Alıştırmanın Amacı -
İYİ Parti adayı Şengül Hablemitoğlu ile yapılan söyleşiyi anlatan haberi, son cümleden sonrasını yazarak sürdürün.

Verilen Metin -
····················

GERÇEKİZMİR - İYİ Parti İzmir 2. Bölge 3. Sıra Milletvekili Adayı Prof. Dr. Şengül Hablemitoğlu, Gerçekizmir’de gazeteci Sercan Avcı’nın konuğu oldu.
ALANIM NEDENİYLE SİYASETİN HİÇ DIŞINDA OLMADIM
Akademisyen ve eğitmen olarak alanının sosyal hizmetler olduğunu ifade eden Hablemitoğlu bu nedenle siyasetten uzak bir yaşamı olmadığını ifade etti ve “Alanım siyasetin dışında bir alan değil. Siyasetin sevdiği bir alan. Özellikle iktidarın son derece iyi kullandığı kendisini alanın içi iyi konumlayıp yararlandırdığı bir alan sosyal hizmet. İktidarın en güçlü yanını oluşturuyor sosyal hizmet. Bu alanın politika üreten, üretilen politikanın nasıl gerçekleşeceğini uygulayan, bunu gençlere anlatan biri olarak, sahaya meslek insanları yetiştiren biri olarak siyasetin içinde oluyorsunuz aslında. Siyasetin hiç dışında olmadım” dedi.
NEDEN İYİ PARTİ: KADIN BİR LİDERİ VAR!
Hablemitoğlu “Neden İYİ Parti?” sorusunu ise şöyle yanıtladı: Öncelikle kadın bir lideri var. Kadın duyarlığına yönelik kaygı ve beklentilerim var. Siyasette erkekler kendi eşitini değil kendi tamamlayıcısını arıyor. Yaşamın her alanında böyle. Ben siyasette eşit olarak var olabilmek adına siyasetteyim. İYİ Parti kadınların omuzun da yükselen bir parti. Kadın kolları yok. Kadını kadın kollarına sıkıştırmayan her kademede yer açan bir parti. Bu nedenle İYİ Parti”

····················

Veri Alıntısı -
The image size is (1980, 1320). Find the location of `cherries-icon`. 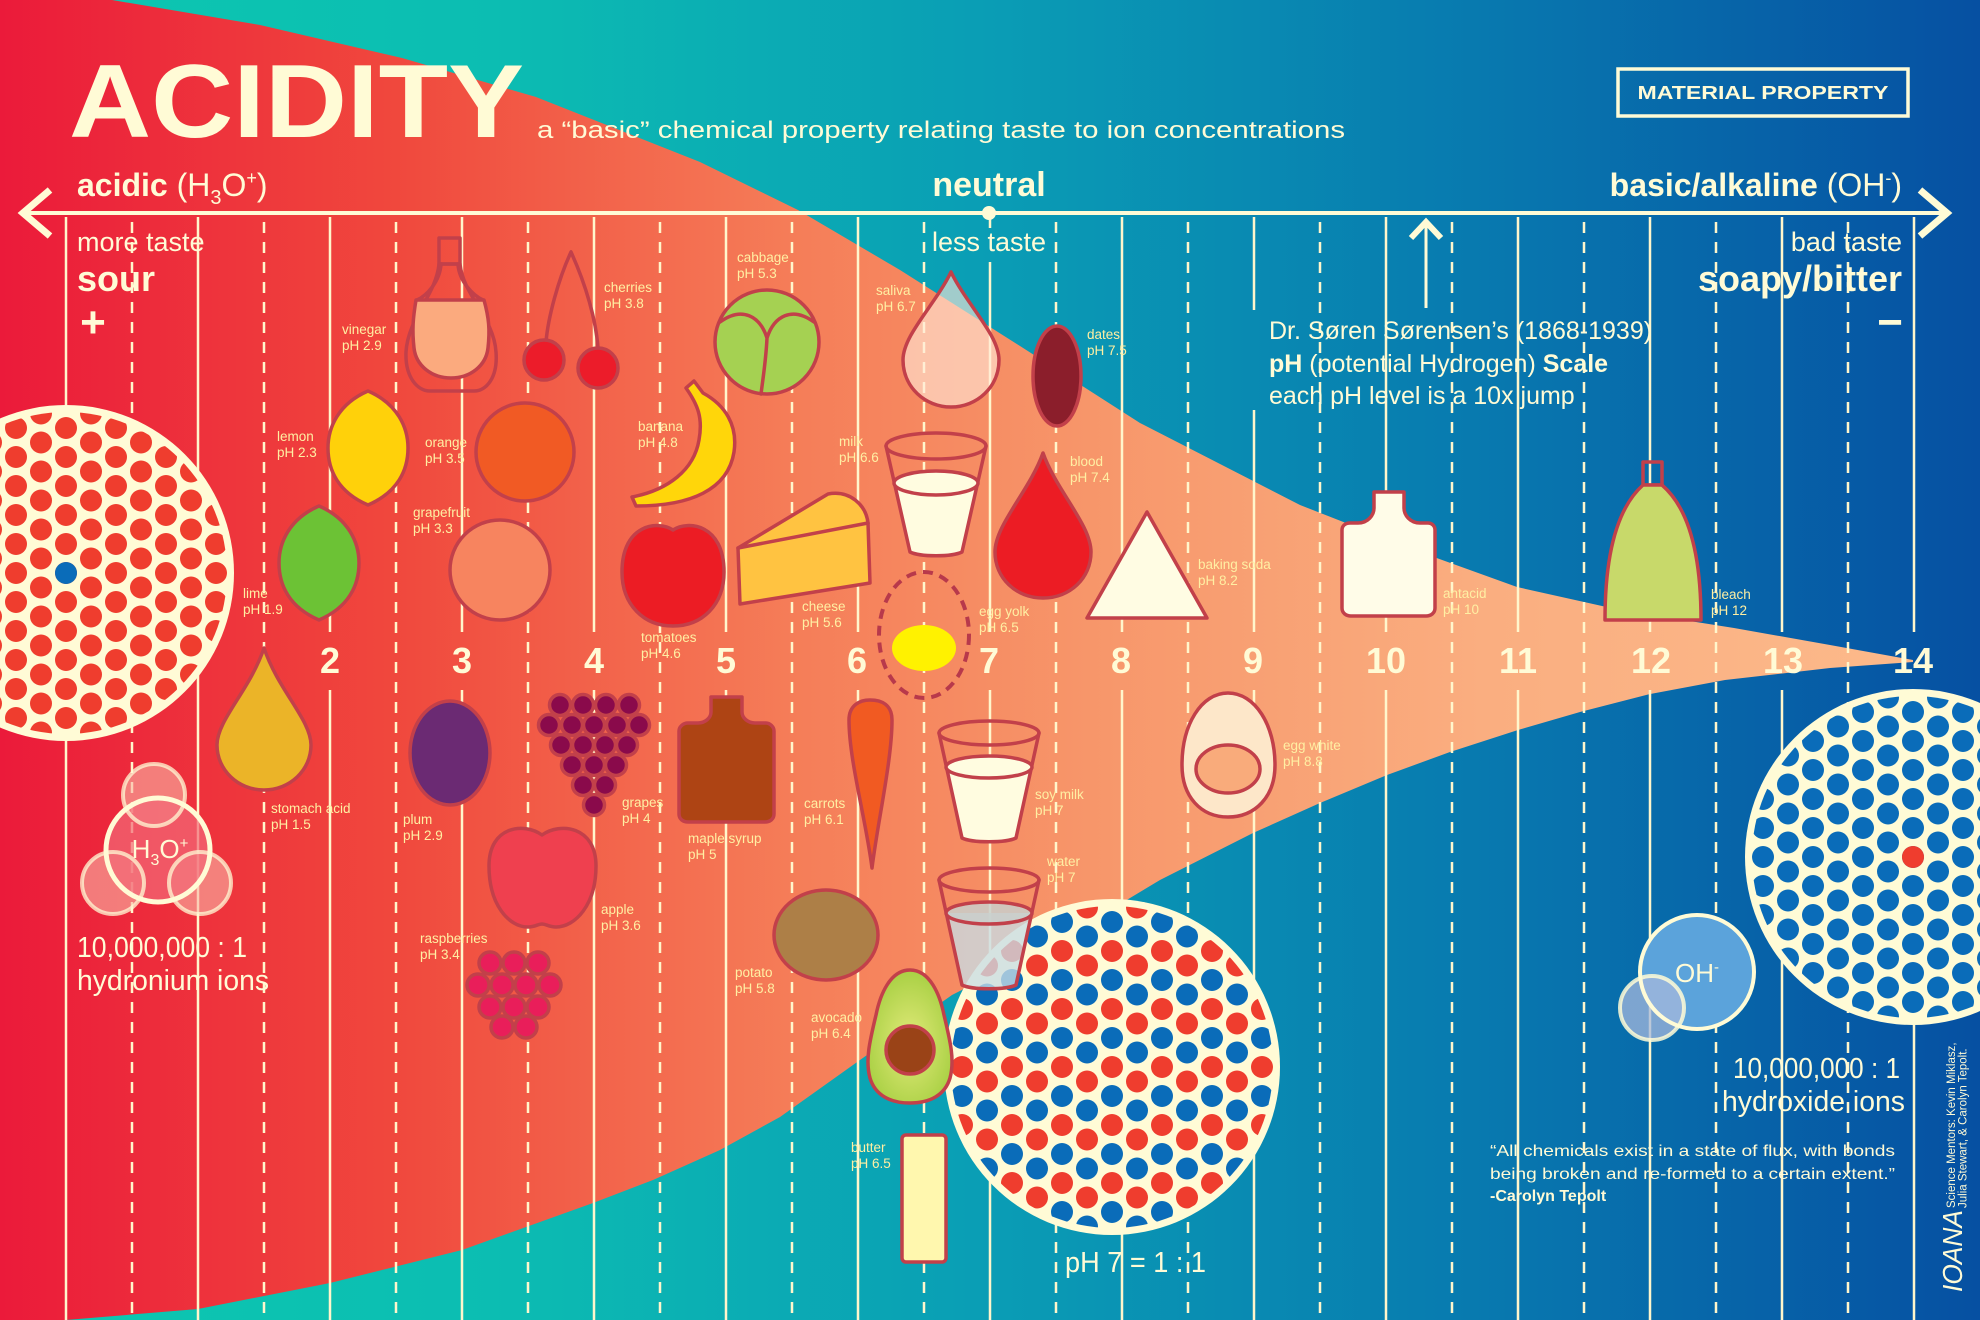

cherries-icon is located at coordinates (571, 320).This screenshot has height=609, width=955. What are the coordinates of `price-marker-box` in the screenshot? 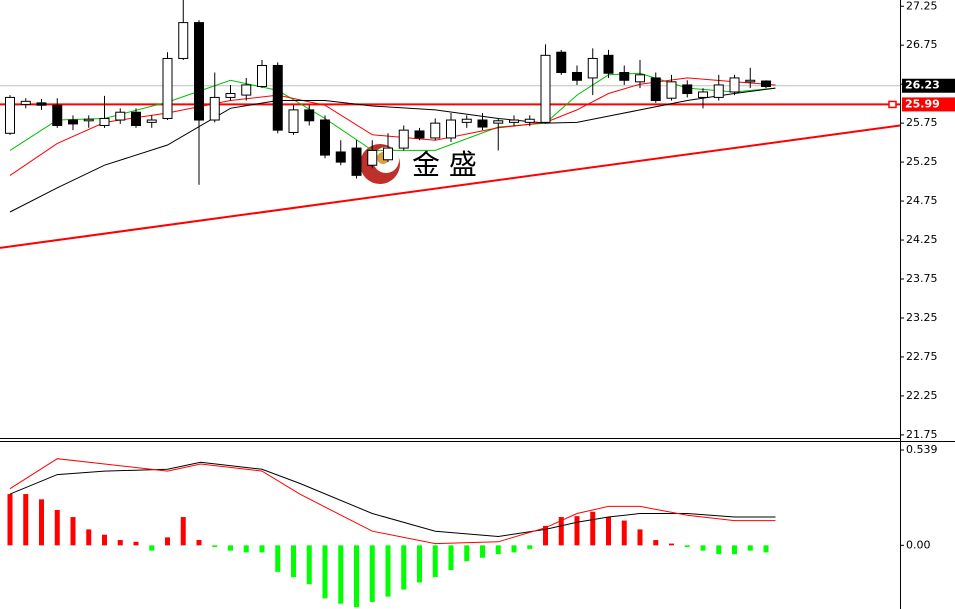 It's located at (928, 104).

····················

Alıştırma Çıktısı -
KADIN ADAY AZLIĞI İZMİR İÇİN ÜZÜCÜ
İzmir’in aday listelerinde kadın aday azlığına dikkat çeken Hablemitoğlu, “Listelerde ilk 3’te İzmir’de sadece 7 kadın var. Biri benim. İzmir’de 140 vekil adayı var. Sadece 39’u kadın. AK Parti 7, CHP 7, HDP 10, MHP 3, Saadet Partisi 3 ve İYİ Parti’nin 9 kadın adayı var. İzmir genelinde gösterilen vekil adaylarının yüzde 28’i kadın aday. Bunlardan da sadece 7’si ilk 3’te. Bu yeterli değil. Uluslararası ortamın her zeminde İzmir’in ‘kadın dostu kent’ olduğu konuşuluyor. Bu listelerdeki kadın aday oranı üzücü. Kadın STK’ların emeğini kadının siyasette yaratacağı farkı görmezden geliyorsunuz” dedi.
İZMİR’DEN ADAY GÖSTERİLMEK ONUR
“İzmir kadın dostu bir kent. Gece istediğim saatte dolaşabiliyorum. Bu Türkiye’nin geneli için böyle değil. İzmir cinsiyet farkı gözetmeksizin konuştuğumda İzmir yaşam biçimlerine saygılı bir kent” diyen Hablemitoğlu, şöyle devam etti: İzmir’in insanları ötekileştirmeyen tavrının ülkeye yayılması gerek. İzmir’de kimse başkasına öteki diye bakmıyor. Medeni çağdaş bir ruh bu. Çağdaş yaşam bunu istiyor. İzmir’den aday gösterilmek bir onur. Şanslı hissediyorum kendimi.”
İZMİR ADAYLIĞI BENİM DIŞIMDA BİR DURUM
Türkiye’de isminin ve soyadının karşılığı olduğunu söyleyen Hablemitoğlu, İzmir’den aday gösterilmesinin partinin değerlendirmesi olduğunu söyledi. Hablemitoğlu, “ Yaşamımın en travmatik en talihsiz olayının beni hep şanslı kılacak bir şeye dönüşmesi bambaşka bir şey. Türkiye’de siyasetin reel bir pratiği var. Bu benim dışımda bir şey. Bizler aday adayı başvurusu yaparken evrak doldururken ben tercih bildirdim. Ankara’yı bildirdim. Partiler geleceğe dair planlarını yaparken aday belirleme sürecinde farklı dinamikleri değerlendiriyor. O çerçevede gelişti” dedi.
İZMİR MEGAKÖY FİLAN DEĞİL!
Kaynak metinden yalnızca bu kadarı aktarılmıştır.